I find myself placed in these temptations. I struggle daily against the desire for eating and drinking. This is not something I can cut off once and decide never to touch again, as I was able to do with sexual intercourse. The reins of the throat must be held with measured loosening and tightening. Who is there, Lord, who is not carried somewhat beyond the boundaries of necessity? Whoever that person is, he is great. Let him magnify your name. But I am not such a person, because I am a sinful man. Yet I too magnify your name. He who conquered the world intercedes with you for my sins. He counts me among the weak members of his body, because your eyes saw his unformed substance, and in your book all will be written.
Chapter 32. Of the Charms of Perfumes Which are More Easily Overcome.

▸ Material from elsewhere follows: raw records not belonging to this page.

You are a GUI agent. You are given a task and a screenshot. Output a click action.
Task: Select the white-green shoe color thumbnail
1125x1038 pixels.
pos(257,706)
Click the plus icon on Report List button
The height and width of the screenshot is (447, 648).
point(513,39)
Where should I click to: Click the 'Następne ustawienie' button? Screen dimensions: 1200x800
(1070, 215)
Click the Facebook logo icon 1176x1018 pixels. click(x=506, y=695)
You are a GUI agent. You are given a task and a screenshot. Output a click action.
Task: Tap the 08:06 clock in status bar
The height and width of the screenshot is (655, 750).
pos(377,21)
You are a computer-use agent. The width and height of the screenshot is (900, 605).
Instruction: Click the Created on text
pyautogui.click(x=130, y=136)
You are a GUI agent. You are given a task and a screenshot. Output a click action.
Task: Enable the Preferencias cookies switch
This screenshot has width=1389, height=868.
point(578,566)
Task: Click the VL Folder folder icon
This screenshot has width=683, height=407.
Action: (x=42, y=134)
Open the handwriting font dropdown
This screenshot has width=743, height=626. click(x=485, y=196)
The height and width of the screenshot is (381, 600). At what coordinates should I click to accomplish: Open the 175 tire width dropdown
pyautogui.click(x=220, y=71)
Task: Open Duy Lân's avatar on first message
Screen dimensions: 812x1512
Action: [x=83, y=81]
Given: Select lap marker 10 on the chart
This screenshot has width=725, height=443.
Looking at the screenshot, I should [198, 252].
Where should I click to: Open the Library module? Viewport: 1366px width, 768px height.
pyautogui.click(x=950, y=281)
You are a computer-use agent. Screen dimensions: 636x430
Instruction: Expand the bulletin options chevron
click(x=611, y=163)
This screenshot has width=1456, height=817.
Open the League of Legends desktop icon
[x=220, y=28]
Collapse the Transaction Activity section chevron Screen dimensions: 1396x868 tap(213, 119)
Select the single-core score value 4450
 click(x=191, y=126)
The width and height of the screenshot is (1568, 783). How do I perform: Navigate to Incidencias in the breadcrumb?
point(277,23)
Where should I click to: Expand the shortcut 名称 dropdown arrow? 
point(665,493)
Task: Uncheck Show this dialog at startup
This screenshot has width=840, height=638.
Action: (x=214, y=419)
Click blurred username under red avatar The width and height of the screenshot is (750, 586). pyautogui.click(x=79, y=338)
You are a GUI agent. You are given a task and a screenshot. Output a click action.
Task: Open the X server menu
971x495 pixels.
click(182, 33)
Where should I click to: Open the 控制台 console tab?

I do not worry too much about the allure of scents. When they are absent I do not miss them. When they are present I do not reject them. I am prepared to do without them forever. This is how I see myself. Perhaps I am deceived. These too are shadows to be mourned. In them my own capacity hides from me. My soul questions itself about its own strength. It cannot easily trust itself. What lies within is usually hidden unless experience reveals it. No one should feel secure in this life. This entire life is called temptation. The one who could become better from being worse might also become worse from being better. One hope. One confidence. One firm promise. Your mercy.
Chapter 33. He Overcame the Pleasures of the Ear, Although in the Church He Frequently Delighted in the Song, Not in the Thing Sung.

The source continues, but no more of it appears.